The Insidious Prion Hits First As A Sleep Disorder
By James Donahue
Ever since researcher Stanley Prusiner proved the existence of the prion and linked it to various
spongiform encephalopathies in 1997, medical science has been carefully studying this strange microbial assailant and its
effects on the animal kingdom.
While this bug shows no sign of being a living micro-organism, is now blamed for Creutzfeldt-Jacob
disease, its new variant and kuru in humans, Mad Cow Disease in cattle, scrapie in sheep and wasting disease in deer, elk
and other wild creatures of that ilk. It has been our contention that all of these various diseases are the same thing . .
a slow and fatal assault on the central nervous system for which there is no cure..
Thanks to the astute observation of writer D.T. Max, whose book Portobello was recently reviewed
in The Observer, we now have an early symptom of this disease . . . at least for humans. Studying the work of Carleton
Gajdusek, who lived with the natives of New Guinea and linked the disease kuru with the gruesome practice by the natives of
eating the flesh of dead relatives, Max noted that the disease triggers extreme insomnia among its victims.
Even though he was awarded the 1976 Nobel Prize for medicine, Gajdusek's work was largely overlooked
after it was revealed through his personal diaries that Gajdusek also was a paedophile who also recorded his sexual exploits
with the native children. Thus after receiving highest honors in science, the man was charged by US authorities for child
molestation and sentenced to 19 months in jail.
Yet it was Gajdusek who concluded that the custom of eating the flesh of dead relatives, as a matter
of respect, was permitting a then unknown agent to pass from the dead to the living. The symptoms of kuru were described as
a fatal form of extreme insomnia, known among the New Guinea natives as The Curse.
Now thanks to the work of Prusiner and others who followed him, we know that this unknown agent is
the prion, a misfolded protein whose presence triggers a biochemical avalanche in the brain.
The effects are horrible in humans, and we must assume they are just as terrifying for cattle, sheep,
deer and any of the other animals that become infected.
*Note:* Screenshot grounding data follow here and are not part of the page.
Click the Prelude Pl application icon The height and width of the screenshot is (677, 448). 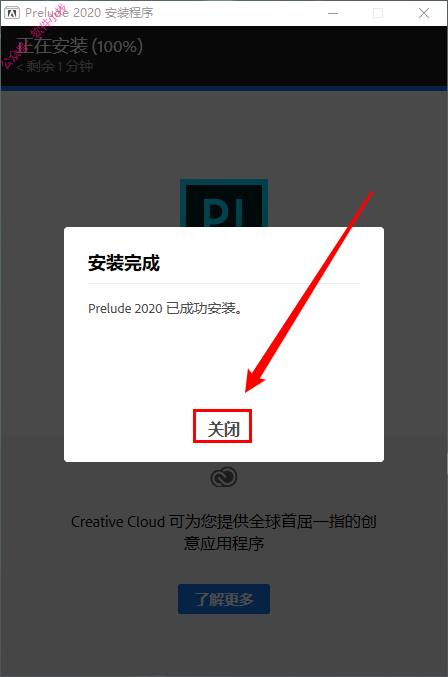[x=224, y=203]
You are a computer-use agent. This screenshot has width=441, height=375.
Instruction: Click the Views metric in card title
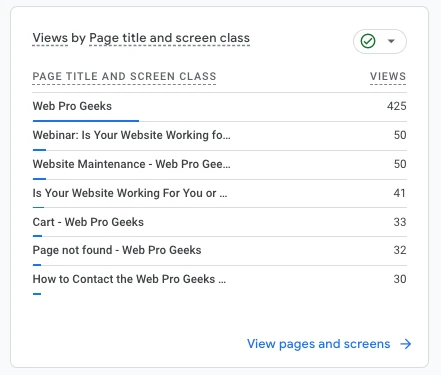[x=50, y=38]
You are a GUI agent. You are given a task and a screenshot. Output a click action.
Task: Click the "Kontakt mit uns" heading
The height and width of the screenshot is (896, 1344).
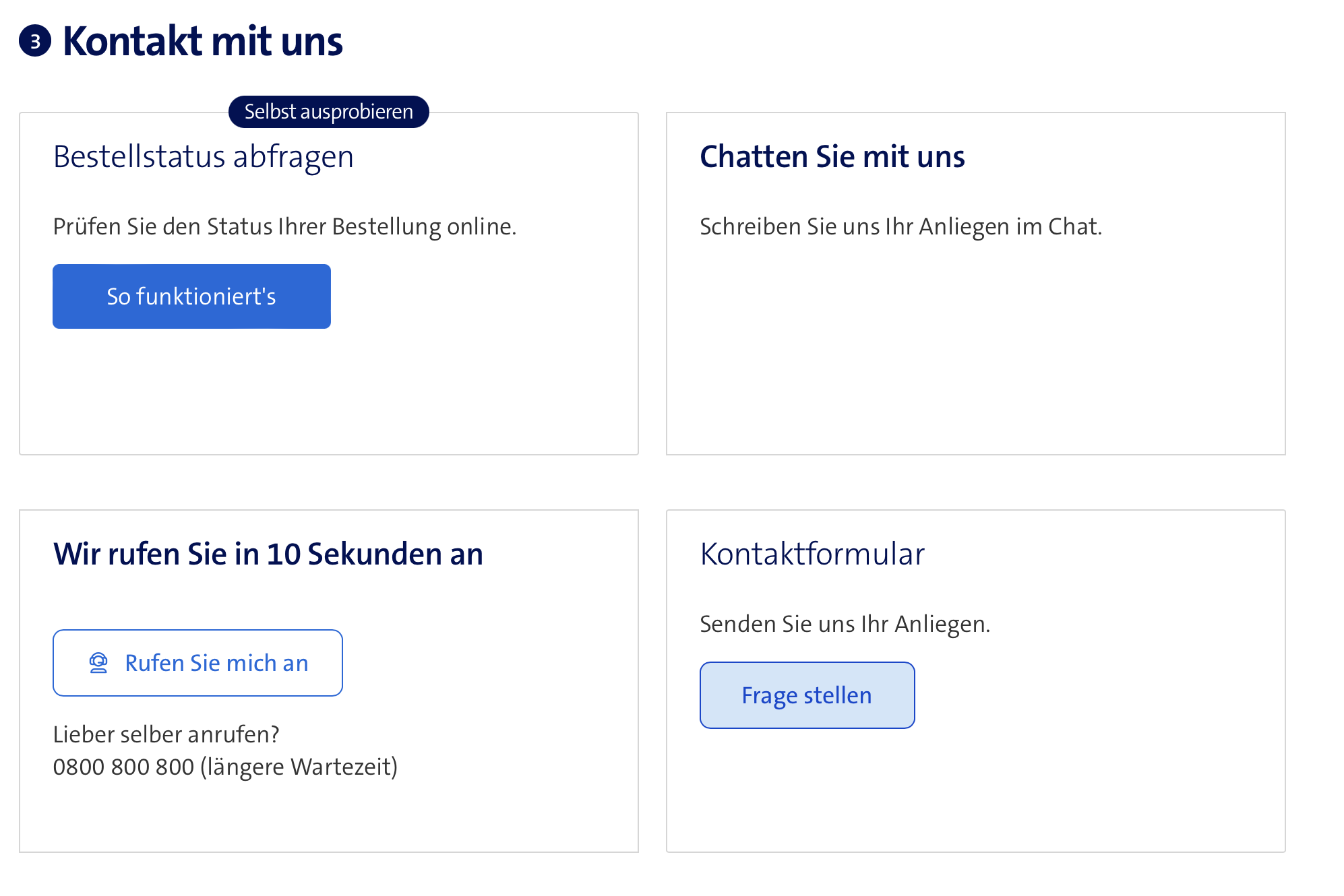[x=202, y=41]

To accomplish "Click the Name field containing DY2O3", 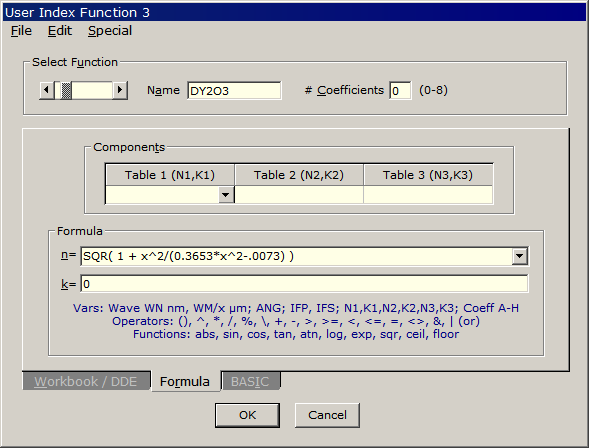I will 234,91.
Victims begin to manufacture more prions in their own bodies, which
attack the sleep centers of the brain. As the disease advances, victims slowly proceed through what the Observer
writer identified as a "sweaty, hollow-eyed demented death."
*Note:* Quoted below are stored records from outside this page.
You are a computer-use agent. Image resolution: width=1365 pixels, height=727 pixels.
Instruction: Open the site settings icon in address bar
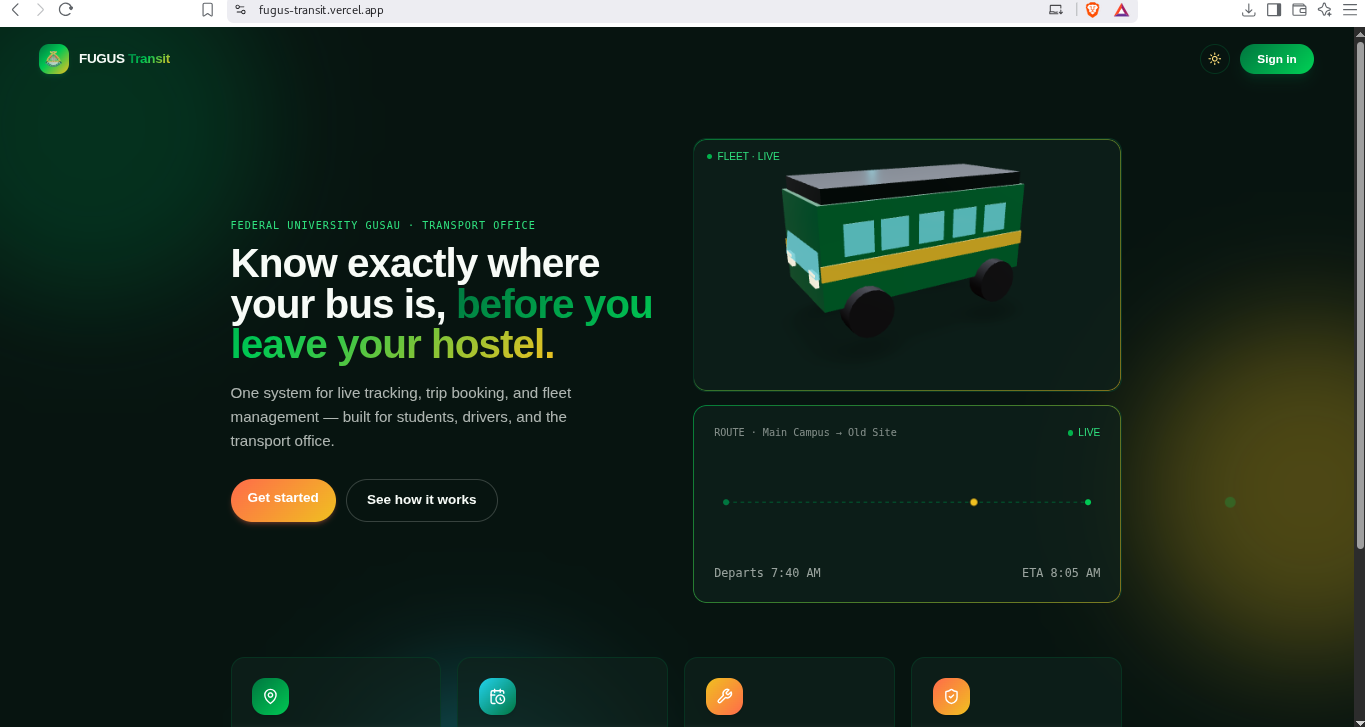pos(241,10)
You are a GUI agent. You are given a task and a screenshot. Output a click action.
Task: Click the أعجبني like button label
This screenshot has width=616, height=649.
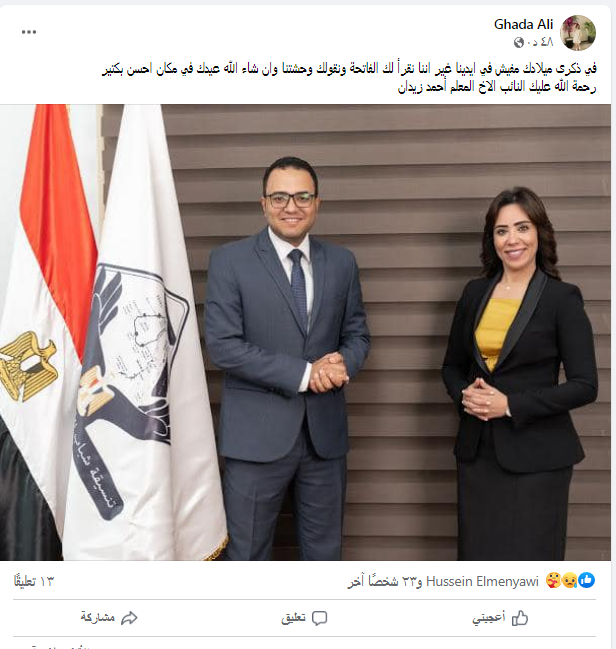489,618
The emergence of a rash of Mad Cow Disease cases in the UK in the 1990s, and an outbreak of several
human cases of Creutzfeldt-Jacob variant disease, hit the beef market and still is having its effect around the world. There
is a general belief that the prion can be passed from one species to another simply by eating infected meat.
Another problem appears to be that cooking the meat does not kill the prion. Some scientists insist
that the prion is not a living organism, yet the fact that it can multiply once it enters the body suggests otherwise. Also
the disease is sometimes has a very slow onset lasting as long as 30 years, while at other times it might occur within months
of contact. To date, science knows very little about this strange assailant.
There are no known cures for this disease, or methods of determining if the prion exists in the
meat sent to market. Thus all meat eaters stand at risk today of death from a prion assault.